** PROBLEM DETAILS **
Reproduce the entire listing below, line by line, without any changes.

[Location data for words and elements]
— START —
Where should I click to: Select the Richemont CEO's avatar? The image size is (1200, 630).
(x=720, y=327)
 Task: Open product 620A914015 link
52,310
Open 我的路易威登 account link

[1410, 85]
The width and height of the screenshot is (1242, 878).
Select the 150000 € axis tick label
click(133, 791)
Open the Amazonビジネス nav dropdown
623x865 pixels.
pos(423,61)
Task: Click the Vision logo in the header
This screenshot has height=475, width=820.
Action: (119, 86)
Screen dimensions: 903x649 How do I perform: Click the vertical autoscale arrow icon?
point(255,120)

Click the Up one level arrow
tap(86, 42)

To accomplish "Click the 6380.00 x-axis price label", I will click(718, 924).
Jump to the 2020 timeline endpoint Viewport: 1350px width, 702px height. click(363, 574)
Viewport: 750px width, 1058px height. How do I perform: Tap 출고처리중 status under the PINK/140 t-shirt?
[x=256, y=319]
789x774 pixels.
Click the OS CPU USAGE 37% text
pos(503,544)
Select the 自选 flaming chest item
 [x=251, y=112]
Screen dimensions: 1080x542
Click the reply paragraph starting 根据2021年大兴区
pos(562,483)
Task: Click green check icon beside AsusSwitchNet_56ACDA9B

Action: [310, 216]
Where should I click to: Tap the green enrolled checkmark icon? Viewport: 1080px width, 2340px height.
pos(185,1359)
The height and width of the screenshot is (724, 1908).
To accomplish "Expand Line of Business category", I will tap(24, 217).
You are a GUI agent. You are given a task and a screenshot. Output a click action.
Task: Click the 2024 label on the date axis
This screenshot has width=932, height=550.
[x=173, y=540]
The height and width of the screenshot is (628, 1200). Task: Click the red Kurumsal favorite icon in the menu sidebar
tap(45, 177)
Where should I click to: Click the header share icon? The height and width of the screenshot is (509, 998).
— END —
** ANSWER TO THIS TASK **
Where should I click to: Select the Richemont CEO's avatar? The image size is (1200, 630).
(x=720, y=327)
 Task: Open product 620A914015 link
52,310
Open 我的路易威登 account link

[1410, 85]
The width and height of the screenshot is (1242, 878).
Select the 150000 € axis tick label
click(133, 791)
Open the Amazonビジネス nav dropdown
623x865 pixels.
pos(423,61)
Task: Click the Vision logo in the header
This screenshot has height=475, width=820.
Action: (119, 86)
Screen dimensions: 903x649 How do I perform: Click the vertical autoscale arrow icon?
point(255,120)

Click the Up one level arrow
tap(86, 42)

To accomplish "Click the 6380.00 x-axis price label", I will click(718, 924).
Jump to the 2020 timeline endpoint Viewport: 1350px width, 702px height. click(363, 574)
Viewport: 750px width, 1058px height. How do I perform: Tap 출고처리중 status under the PINK/140 t-shirt?
[x=256, y=319]
789x774 pixels.
Click the OS CPU USAGE 37% text
pos(503,544)
Select the 自选 flaming chest item
 [x=251, y=112]
Screen dimensions: 1080x542
Click the reply paragraph starting 根据2021年大兴区
pos(562,483)
Task: Click green check icon beside AsusSwitchNet_56ACDA9B

Action: [310, 216]
Where should I click to: Tap the green enrolled checkmark icon? Viewport: 1080px width, 2340px height.
pos(185,1359)
The height and width of the screenshot is (724, 1908).
To accomplish "Expand Line of Business category", I will tap(24, 217).
You are a GUI agent. You are given a task and a screenshot. Output a click action.
Task: Click the 2024 label on the date axis
This screenshot has width=932, height=550.
[x=173, y=540]
The height and width of the screenshot is (628, 1200). Task: Click the red Kurumsal favorite icon in the menu sidebar
tap(45, 177)
Where should I click to: Click the header share icon? The height and width of the screenshot is (509, 998).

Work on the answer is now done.